En ese momento, uno de los organizadores le dice a Catalina que es la siguiente. No pronuncia ninguna palabra, solo asiente. Ella se encarga de servir el plato, decorarlo y, cuando ya lo tiene, saca unas hojas de perejil y corona así el Guzmán de Camarón.
Cuando la llaman para salir de la cocina y presentarse ante el jurado, se toma unos pocos segundos para mirar sus manos. Las besa y, seguramente, piensa en Martina.
-¿Cómo se llama este plato?- preguntan los jurados.
-Es un Guzmán de Camarón- contesta Catalina.
-¿A usted quién le enseñó a cocinar?- replican
-Martina. Se lo debo todo a mi madre- contesta, mientras una lágrima cae por su rostro.
Panorama de las víctimas, en Cali
Durante el conflicto armado en Colombia se registraron 9.514.864 afectados, de los cuales 1.218.078 pertenecen a la comunidad afro, según la Unidad para las Víctimas.
En Cali arribaron 251.878 personas afectadas por la guerra interna, siendo una de las ciudades de Colombia que más víctimas se acogieron. “Cali, desde el Pacífico y quienes vivimos el conflicto armado, es vista como una ciudad de paz”, comentó María del Carmen Muñoz, docente de Historia del Pacífico en la Universidad Autónoma de Occidente.
A nivel nacional, el 50,2 % de las víctimas fueron mujeres (4.779.523), siendo la población más afectada. Sin embargo, se enfrentaron a un panorama complicado: ser mujeres negras. “No es lo mismo ser mujer a ser una mujer negra.
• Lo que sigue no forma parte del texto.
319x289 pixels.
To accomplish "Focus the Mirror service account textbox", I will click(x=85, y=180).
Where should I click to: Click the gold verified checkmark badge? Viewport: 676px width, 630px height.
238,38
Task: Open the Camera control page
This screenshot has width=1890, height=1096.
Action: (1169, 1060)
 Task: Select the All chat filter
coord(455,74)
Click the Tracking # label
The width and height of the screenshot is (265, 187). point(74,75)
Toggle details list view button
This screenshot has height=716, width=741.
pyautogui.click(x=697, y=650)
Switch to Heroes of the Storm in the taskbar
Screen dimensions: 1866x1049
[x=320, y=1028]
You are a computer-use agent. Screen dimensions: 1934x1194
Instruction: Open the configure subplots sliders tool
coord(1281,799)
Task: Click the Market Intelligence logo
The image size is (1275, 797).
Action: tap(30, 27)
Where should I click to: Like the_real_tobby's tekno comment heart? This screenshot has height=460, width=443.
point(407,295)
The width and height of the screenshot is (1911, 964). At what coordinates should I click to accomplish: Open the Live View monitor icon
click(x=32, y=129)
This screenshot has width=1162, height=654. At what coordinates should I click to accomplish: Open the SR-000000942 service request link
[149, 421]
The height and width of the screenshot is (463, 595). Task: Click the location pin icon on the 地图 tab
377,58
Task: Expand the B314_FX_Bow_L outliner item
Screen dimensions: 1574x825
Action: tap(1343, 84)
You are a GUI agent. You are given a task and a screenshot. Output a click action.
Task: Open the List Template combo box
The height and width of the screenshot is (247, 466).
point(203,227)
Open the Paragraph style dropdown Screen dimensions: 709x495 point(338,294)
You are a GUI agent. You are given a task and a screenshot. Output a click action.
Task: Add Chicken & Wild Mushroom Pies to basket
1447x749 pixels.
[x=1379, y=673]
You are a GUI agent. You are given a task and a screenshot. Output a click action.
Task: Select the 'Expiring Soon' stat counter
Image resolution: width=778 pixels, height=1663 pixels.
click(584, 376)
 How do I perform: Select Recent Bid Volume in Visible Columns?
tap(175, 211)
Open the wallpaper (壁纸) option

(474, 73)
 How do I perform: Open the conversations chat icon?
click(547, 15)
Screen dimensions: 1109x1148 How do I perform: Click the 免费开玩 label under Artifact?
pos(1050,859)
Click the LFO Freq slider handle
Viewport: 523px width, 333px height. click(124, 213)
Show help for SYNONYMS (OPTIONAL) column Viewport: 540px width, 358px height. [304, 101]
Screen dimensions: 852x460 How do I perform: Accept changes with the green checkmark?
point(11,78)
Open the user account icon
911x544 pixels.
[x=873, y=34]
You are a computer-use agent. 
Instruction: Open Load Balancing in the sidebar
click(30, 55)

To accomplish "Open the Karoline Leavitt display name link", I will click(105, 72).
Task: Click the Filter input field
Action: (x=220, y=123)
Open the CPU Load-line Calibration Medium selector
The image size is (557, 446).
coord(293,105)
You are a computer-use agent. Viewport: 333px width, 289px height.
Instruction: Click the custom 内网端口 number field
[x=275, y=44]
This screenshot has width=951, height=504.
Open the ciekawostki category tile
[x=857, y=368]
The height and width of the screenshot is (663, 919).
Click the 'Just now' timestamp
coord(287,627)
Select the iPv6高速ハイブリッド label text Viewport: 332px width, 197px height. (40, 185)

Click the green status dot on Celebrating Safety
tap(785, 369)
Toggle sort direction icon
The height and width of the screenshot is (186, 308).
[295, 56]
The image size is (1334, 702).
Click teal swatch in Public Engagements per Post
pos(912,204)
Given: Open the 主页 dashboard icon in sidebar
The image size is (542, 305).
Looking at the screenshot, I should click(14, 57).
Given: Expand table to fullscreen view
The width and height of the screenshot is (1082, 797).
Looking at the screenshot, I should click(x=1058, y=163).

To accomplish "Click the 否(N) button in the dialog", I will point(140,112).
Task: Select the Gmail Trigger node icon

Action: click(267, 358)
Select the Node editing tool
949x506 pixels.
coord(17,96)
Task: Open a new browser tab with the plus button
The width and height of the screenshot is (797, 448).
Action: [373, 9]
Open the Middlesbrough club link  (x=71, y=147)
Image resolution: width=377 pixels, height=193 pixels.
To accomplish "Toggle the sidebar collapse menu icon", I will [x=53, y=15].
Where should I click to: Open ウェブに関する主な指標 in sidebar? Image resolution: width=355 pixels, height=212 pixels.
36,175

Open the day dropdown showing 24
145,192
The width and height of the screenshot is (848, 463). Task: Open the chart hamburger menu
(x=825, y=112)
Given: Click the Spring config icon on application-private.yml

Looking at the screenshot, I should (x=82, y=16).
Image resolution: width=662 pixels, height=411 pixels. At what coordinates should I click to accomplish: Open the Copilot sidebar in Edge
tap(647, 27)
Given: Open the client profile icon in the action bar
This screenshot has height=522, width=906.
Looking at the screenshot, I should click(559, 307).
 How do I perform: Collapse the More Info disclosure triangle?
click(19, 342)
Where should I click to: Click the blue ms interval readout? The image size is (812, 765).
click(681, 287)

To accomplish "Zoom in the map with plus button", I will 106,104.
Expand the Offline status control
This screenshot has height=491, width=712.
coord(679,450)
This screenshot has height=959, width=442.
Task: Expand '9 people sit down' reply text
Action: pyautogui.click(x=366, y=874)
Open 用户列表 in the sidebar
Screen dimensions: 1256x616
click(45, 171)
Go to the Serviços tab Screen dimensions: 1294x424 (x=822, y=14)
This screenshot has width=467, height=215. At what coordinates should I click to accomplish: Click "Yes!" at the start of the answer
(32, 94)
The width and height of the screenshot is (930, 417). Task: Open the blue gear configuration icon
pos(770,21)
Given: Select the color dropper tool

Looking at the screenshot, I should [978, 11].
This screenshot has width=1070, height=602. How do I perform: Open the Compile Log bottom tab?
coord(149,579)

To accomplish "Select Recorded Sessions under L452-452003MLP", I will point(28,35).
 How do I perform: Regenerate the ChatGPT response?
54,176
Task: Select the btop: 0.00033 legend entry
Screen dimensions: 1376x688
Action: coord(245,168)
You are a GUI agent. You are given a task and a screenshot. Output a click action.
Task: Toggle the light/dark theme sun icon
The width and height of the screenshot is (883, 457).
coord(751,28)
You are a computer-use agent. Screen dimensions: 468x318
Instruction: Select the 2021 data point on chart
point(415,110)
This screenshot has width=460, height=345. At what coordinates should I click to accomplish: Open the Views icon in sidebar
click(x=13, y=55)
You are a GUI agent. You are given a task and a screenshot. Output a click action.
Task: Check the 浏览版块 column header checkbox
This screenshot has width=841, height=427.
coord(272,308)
Desde la colonización, a la mujer afro se le deshumanizó y empezó la exclusión, la discriminación y el racismo estructural”, añadió la docente.
Si bien es cierto que el panorama para las mujeres es más complicado a nivel educativo y laboral, dice Natalia Escobar, coordinadora del Observatorio para la Equidad de las Mujeres, la población negra tuvo mayores dificultades porque “las mujeres del Pacífico colombiano terminan siendo afectadas por un racismo y machismo, y terminan haciendo los trabajos más sucios, que implican menos remuneración y mayor precarización”, explica.
Debido a las situaciones de violencia, muchas comunidades afro tuvieron que salir de sus territorios en busca de mejores condiciones. Pero algunas se toparon con panoramas de discriminación. “La exclusión y el racismo han hecho que para las mujeres negras sea complicado ocupar labores importantes. Muchas terminan ligadas a la cocina por esto”, explica Muñoz.
Es por ello que aún hay mucho camino para poder cerrar las brechas de género y de mujeres racializadas. La base de todo, según Escobar, es dar más acceso al mercado de trabajo formal, créditos y acciones de discriminación positiva. “El corazón del problema está en que la sociedad expulsa a personas por su color de piel”.